You don't seem to have a question, but my feeling is that you are a strong woman and a great example of an LDS woman. I don't know how often you and your husband go to the temple but I have a testimony of it. Mark it on your calender and let nothing stop you from going, if it's the babysitting then ask a young woman to help you out, or your vt. It brings a sweetness to relationships. As you do this you may focus on your marriage which is the most important, and your beautiful children that you both brought into the world
Anonymous
2013-04-27 11:51:39
Belinda, I understand what you have been going through. I've seen this type of hypocrisy before as well. It is even more painful when it is by a supposedly good member of the church. The thing that keeps me going is I have to tell myself that the gospel of Christ is true and the teaching are true and correct. And I need not worry about others but worry about myself and my family. Try to look beyond their works or doings and try to see the good in them.

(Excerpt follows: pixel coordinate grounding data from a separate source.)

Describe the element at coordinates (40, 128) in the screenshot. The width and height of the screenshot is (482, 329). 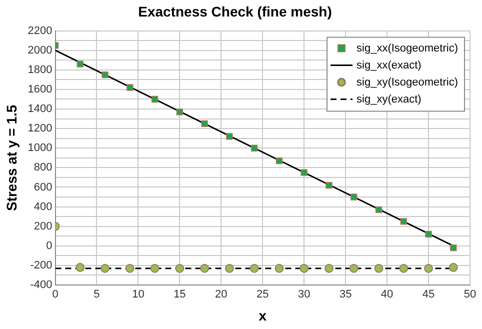
I see `y-tick-label: 1200` at that location.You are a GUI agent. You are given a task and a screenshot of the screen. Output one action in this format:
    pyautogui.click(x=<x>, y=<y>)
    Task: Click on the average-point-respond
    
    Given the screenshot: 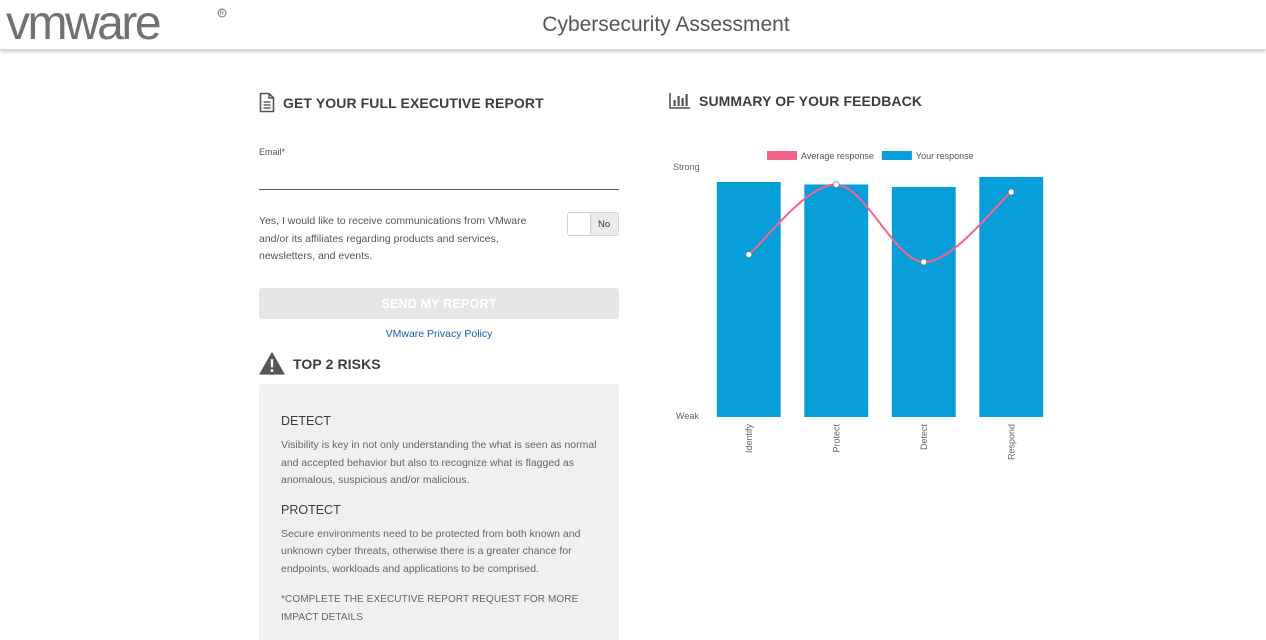 What is the action you would take?
    pyautogui.click(x=1011, y=192)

I wish you well. Good luck and keep the faith.
Anonymous
2013-04-27 10:07:30
I cannot imagine the pain and frustration you have been through, I am truely sorry. I wish someone would connect with you, a third party (bishop) and let you know if your best fried is at least working on what she has to do. Repent or whatever. Also, 20 years ago, I would have been in the roll of your best friend. She will think about what she has done over the years. It will weigh heavy on her heart. I remember getting a visit from the wife of the man I had the affair with. She was incredibly nice. We talked along time. She told me I took away her happiness and broke her heart. She said she forgave me, but would not be my friend. Classy lady. Okay missonaries yout turn to answer!